Facing opposition from parents, students and staff, Superintendent Garth Harries has decided not to try to save money by moving Hyde School from a costly swing space into a wing of Hillhouse High this fall.
Harries announced that plan in a press release distributed at Monday’s school board meeting at Betsy Ross Arts Magnet School.
Hyde will remain at its rented North Haven campus next year, Harries announced. He said Hyde will move to Hillhouse High in the fall of 2015.
The decision capped months of conversations about the future of Hyde School of Health Sciences and Sports Medicine, a 200-student magnet high school in the New Haven public school system. The school has been squatting in a North Haven building as it awaits a permanent home. Harries this year revived the unpopular idea of moving the school into an underused wing of Hillhouse High School, a comprehensive school on Sherman Avenue.
Harries argued the move could save $750,000 to $1 million in rent and transportation costs; he also argued that Hillhouse is the best option for a long-term, permanent home for Hyde.
Hyde parents, students and staff balked at the idea of the move, citing concerns about student safety and losing Hyde’s identity as an independent school. They said they feared that moving the school to Hillhouse would amount to closing it and making it one of the new “academies” inside Hillhouse High.
Harries ended up making a compromise: He agreed not to move the school this fall. But he said he has “made a firm decision” to move it to Hillhouse in time for the 2015 – 16 school year.
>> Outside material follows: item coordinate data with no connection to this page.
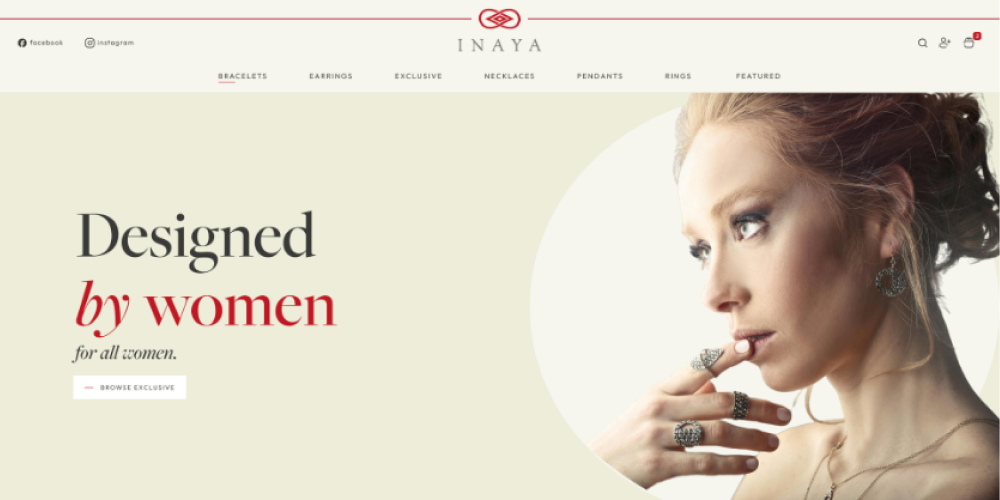Open the instagram text link
Viewport: 1000px width, 500px height.
pyautogui.click(x=115, y=43)
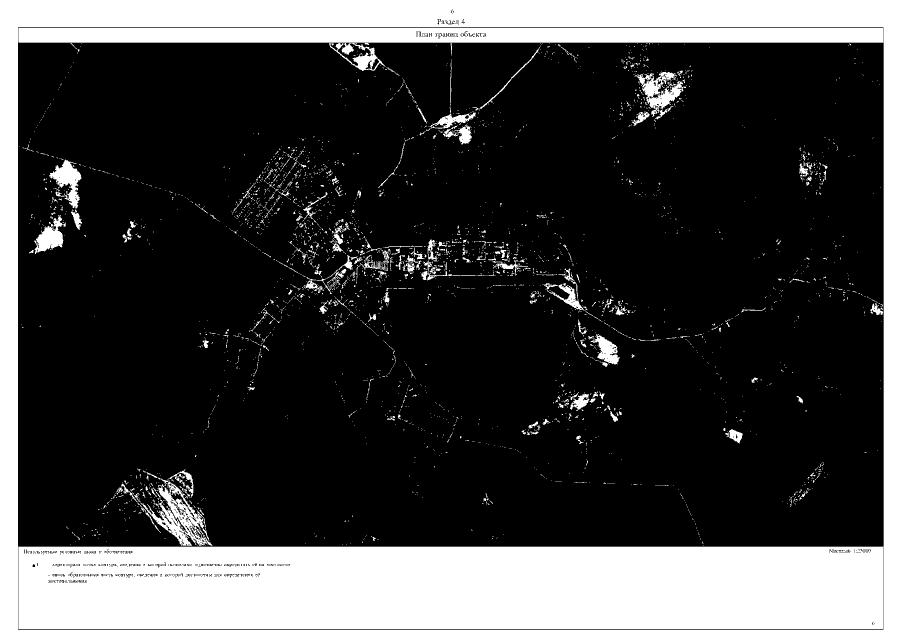Click the small white patch at upper-left map edge
905x640 pixels.
click(65, 181)
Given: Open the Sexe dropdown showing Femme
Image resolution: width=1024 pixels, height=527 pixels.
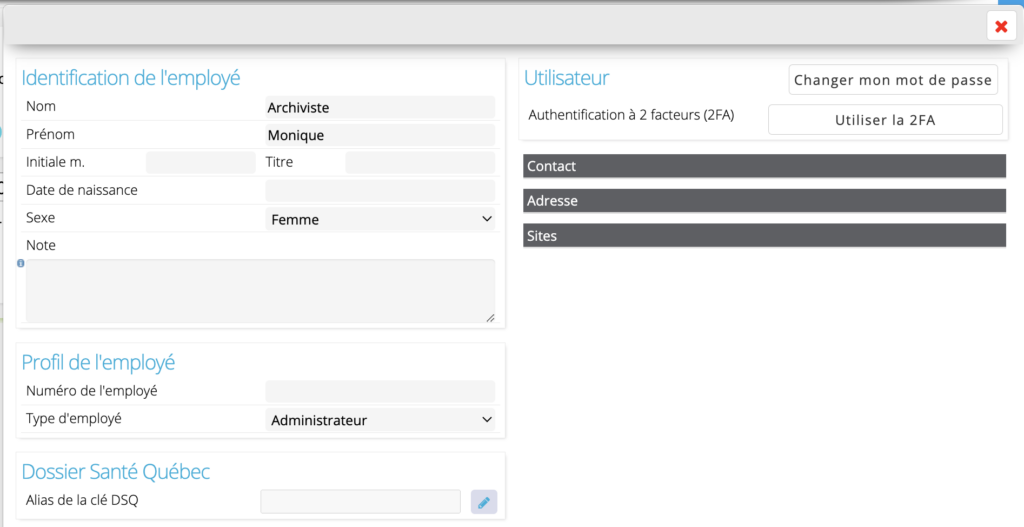Looking at the screenshot, I should (380, 219).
“Given where we are with the other changes that we’re making at Hillhouse, we wanted to be [sure] we can adequately plan for the sharing of the space in the building,” Harries said.
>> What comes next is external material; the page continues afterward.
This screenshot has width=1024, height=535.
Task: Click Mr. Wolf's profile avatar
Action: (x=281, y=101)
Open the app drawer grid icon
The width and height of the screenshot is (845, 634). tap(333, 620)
The district is applying for state money to physically split up Hillhouse High into three separate “academies,” each with their own principal.
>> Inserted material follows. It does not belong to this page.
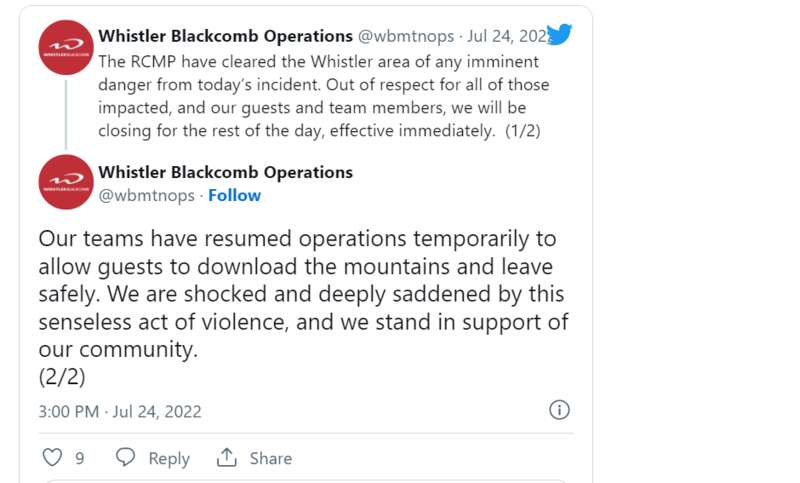Click the Reply text label
This screenshot has width=800, height=483.
(169, 458)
Harries said he has heard from Hyde parents, students and staff a “clear passion around preserving their educational community” and not being absorbed into Hillhouse.
Harries said he “will fight to keep Hyde as an independent school.”
He said the district will involve the Hyde community in “planning for the transition to the new location” and determining how the Hillhouse space will be configured.
“The decision creates an exciting opportunity that will allow students at Hyde to take advantage of specialized spaces designed for the health sciences and sports medicine theme, as well as high-level science labs,” Harries wrote.
Hyde will have its own “self-contained” space at Hillhouse, with a separate entrance and its own sign, Harries said.
“We believe that Hyde can thrive in this new location and a year of collaborative planning will ensure we get the transition right,” Harries said in the release. “We have a lot of work to do over the next year, but we are confident that we can build a strong, vibrant future for Hyde on the Hillhouse campus.”